### Records shown

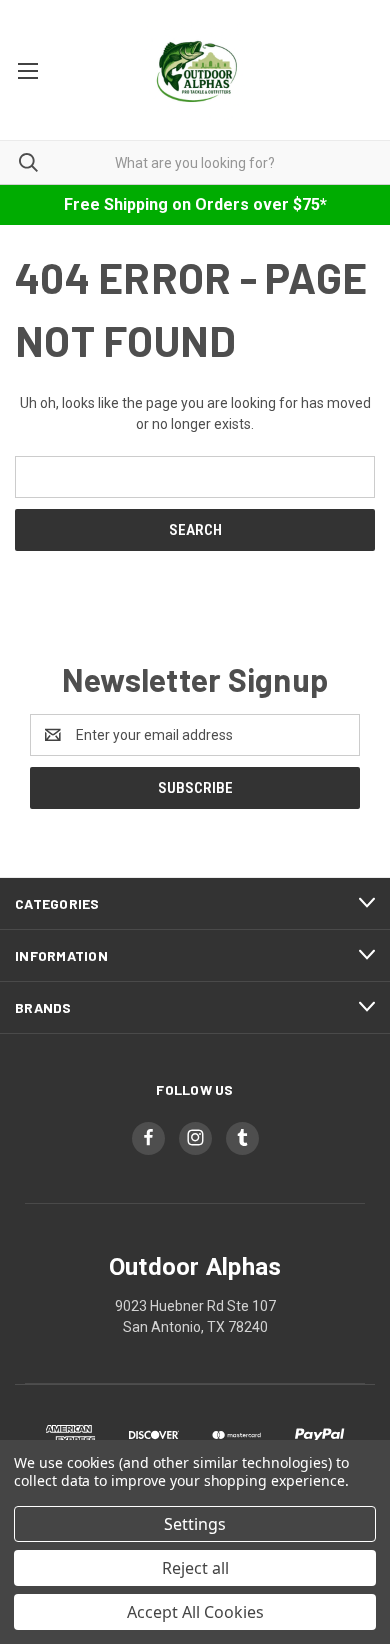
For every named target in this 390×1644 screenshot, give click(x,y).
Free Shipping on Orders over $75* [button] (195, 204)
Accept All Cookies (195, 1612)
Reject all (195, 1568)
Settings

######

Task directions - Reproduce exactly the line containing "Free Shipping on" and every line after it through the end of the records above, and nothing else.

Result of this exercise -
Free Shipping on Orders over $75* [button] (195, 204)
Accept All Cookies (195, 1612)
Reject all (195, 1568)
Settings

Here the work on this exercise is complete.